Sunday, July 3, 2016

Agency, Distance, and Subsidiarity

You took advantage of my trust in you
When I was so far away
--The Who

Conditions for agency problems arise whenever people ("principals") contract with other people ("agents") to represent them and in particular to make decisions for them. Celebrities hire agents, owners of companies hire managers, citizens hire government officials, etc.

Because people are axiomatically self-interested, agents are prone to make decisions in their own best interest rather than in the best interest of their principals. For example, agents might pad expense accounts or hire friends rather than the most qualified personnel as subcontractors.

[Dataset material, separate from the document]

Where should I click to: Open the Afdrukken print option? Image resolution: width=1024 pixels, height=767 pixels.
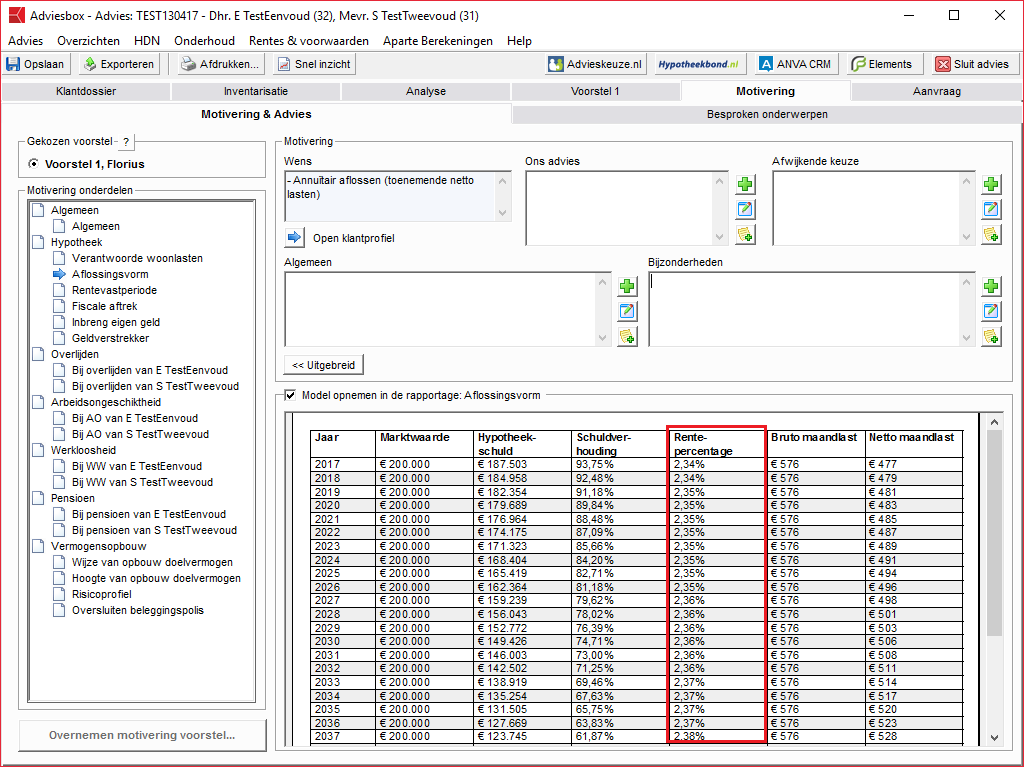coord(188,64)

Principals can reduce agency problems by monitoring agent behavior. Obstacles, however, impair effective monitoring. Technically, the specialized skills may be difficult for principles to accurately assess, as in the case of senior managers deciding on which corporate computer operating system to select. Moreover, the 'goodness' of agent behavior may not be immediately evident, as in the case of investment decisions made by a financial advisor. Such impediments, of course, call into question how principals can intelligently select agents to appropriately represent them in the first place.

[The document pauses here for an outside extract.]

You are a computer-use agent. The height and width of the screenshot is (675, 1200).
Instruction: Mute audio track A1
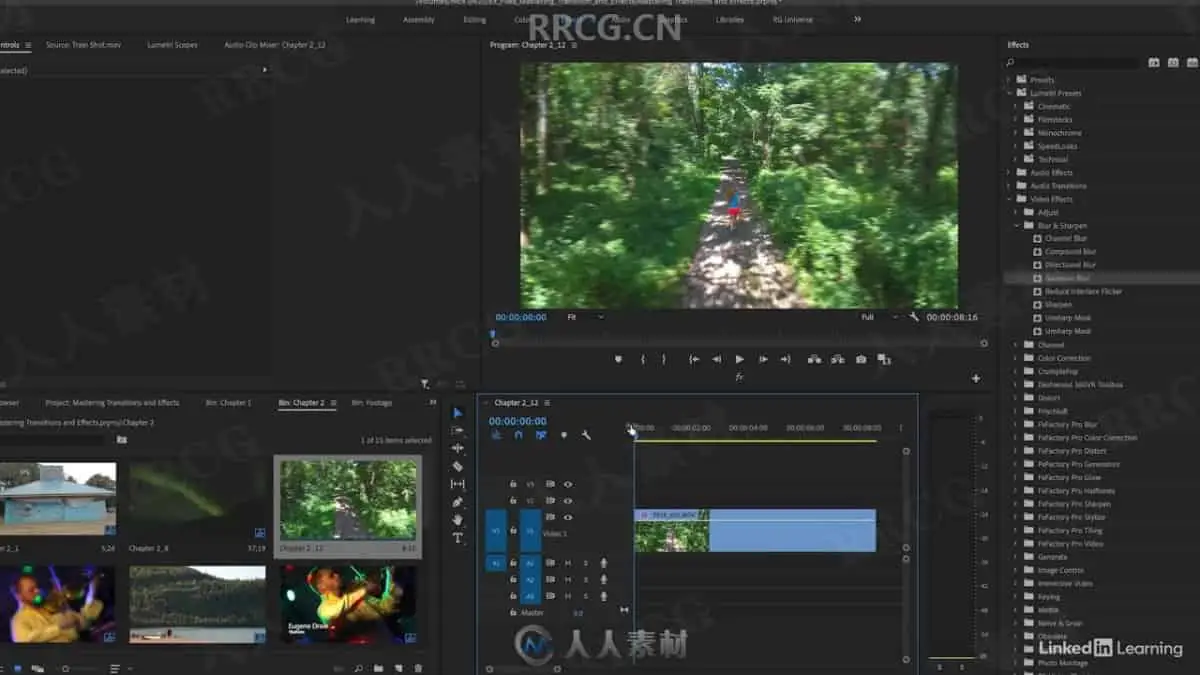568,563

In many cases, however, monitoring is limited by time--i.e., time that principals have available or are willing to allocate for monitoring agents. Indeed, principles often hire agents so that they free more time for other things. If they spend all their time monitoring agent behavior, then principals have defeated the purpose of hiring agents to begin with. Stated differently, all of their monitoring makes them less free.

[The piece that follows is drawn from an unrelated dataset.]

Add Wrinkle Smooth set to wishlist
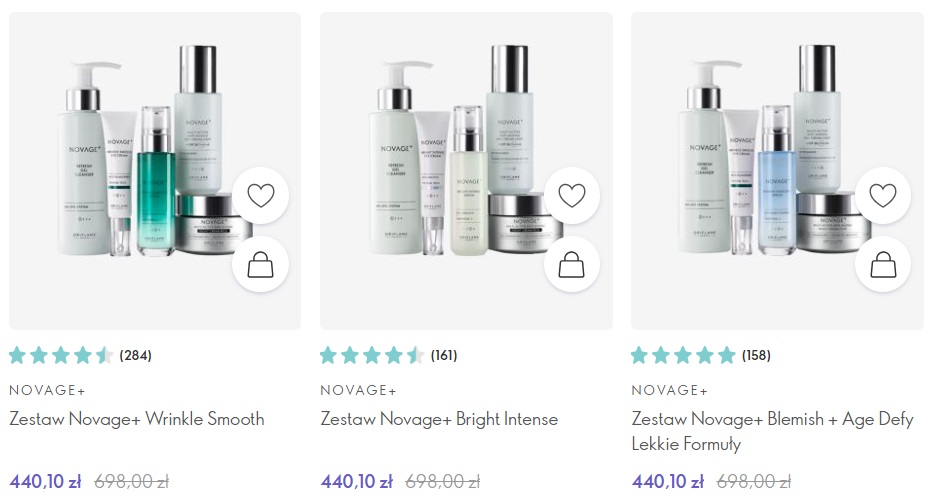937x501 pixels. (261, 195)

The burden of monitoring can be reduced by closing the distance between principal and agent. Locality makes it easier for principals to monitor agent behavior without wasting time. Moreover, the mere prospect that principals are in the neighborhood reduces agency problems. When agents sense that principals are close by and may at any time be watching, then those agents are less prone to mischief.

This was an important reason why the anti-federalists and many of the founders, including Jefferson, weighted decentralization and the principle of subsidiarity so highly. Agency problems, i.e., the costs of freedom, are reduced as distance closes between citizens and government.